BERLIN (Reuters) – German manufacturers struggled to meet strong demand for industrial goods in August, as shortages of raw materials and components such as semiconductors continued to dampen production and drive up prices, an investigation revealed Wednesday.
The IHS Markit final purchasing managers index (PMI) for the manufacturing sector, which accounts for about a fifth of Europe’s largest economy, fell to 62.6 from 65.9 in July.
It was the lowest in six months but still comfortably above the 50 mark that separates growth from contraction.
The German economy rebounded in the second quarter with a 1.6% growth rate from the previous three months as an easing of COVID-19 restrictions prompted consumers to tap into record savings accumulated during the lockdown winter.
The government expects the economy to grow 3.5% this year and 3.6% next year, although supply bottlenecks and increasing cases of COVID-19 is leading businesses to take a darker view.
Companies’ efforts to increase industrial production in light of dynamic demand have often been hampered by supply shortages of basic materials and intermediate products, the survey showed.
“Production growth is now lower than new orders to an extent not seen before in more than 25 years of data collection,” said Phil Smith, IHS Markit economist.
Supply bottlenecks have led to increased backlogs, lower inventory levels and acute price pressures in the large German manufacturing sector.
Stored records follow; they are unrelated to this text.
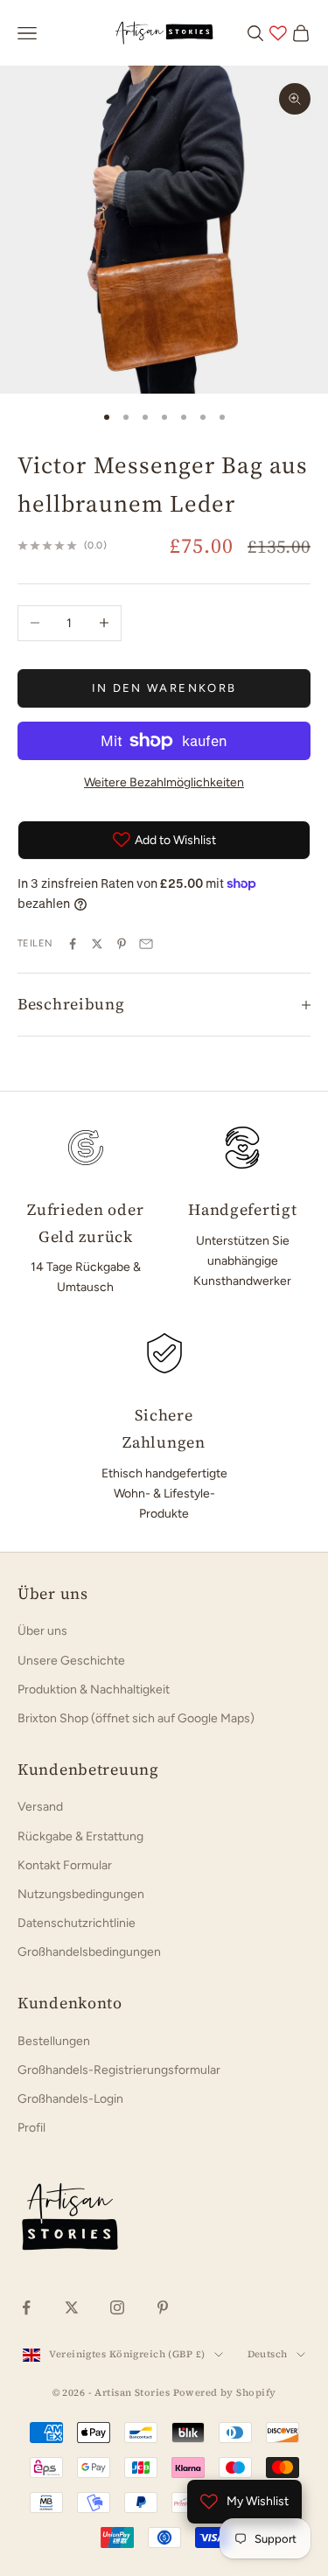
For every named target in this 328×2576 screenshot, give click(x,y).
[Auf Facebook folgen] (26, 2307)
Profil (31, 2127)
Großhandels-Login (70, 2098)
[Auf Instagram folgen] (117, 2307)
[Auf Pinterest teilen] (122, 944)
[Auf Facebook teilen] (73, 944)
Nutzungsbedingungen (80, 1894)
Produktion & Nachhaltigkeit (93, 1689)
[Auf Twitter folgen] (71, 2307)
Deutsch (268, 2354)
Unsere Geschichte (71, 1660)
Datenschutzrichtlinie (76, 1923)
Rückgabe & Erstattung (80, 1836)
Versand (40, 1806)
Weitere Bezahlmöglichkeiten (164, 782)
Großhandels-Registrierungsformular (118, 2070)
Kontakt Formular (64, 1865)
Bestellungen (53, 2041)
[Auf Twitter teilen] (97, 944)
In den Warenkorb (164, 688)
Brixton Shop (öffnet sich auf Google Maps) (136, 1718)
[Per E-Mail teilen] (146, 944)
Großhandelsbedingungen (89, 1951)
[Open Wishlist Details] (278, 33)
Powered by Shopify (224, 2392)
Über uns (42, 1630)
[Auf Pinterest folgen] (162, 2307)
Aluminum, electronics, plastics, steel and wood were among the items most often reported by survey respondents to have increased in price.
Supply issues and the resulting price pressures have also clouded the outlook for the manufacturing sector, with the sub-index on business optimism about future activity falling to its lowest level since last October, according to investigation.
“Nonetheless, many goods producers are hopeful that conditions will improve next summer, and a further sharp increase in employment levels shows that efforts are still being made to increase capacity and prepare for higher production at the future, ”Smith said.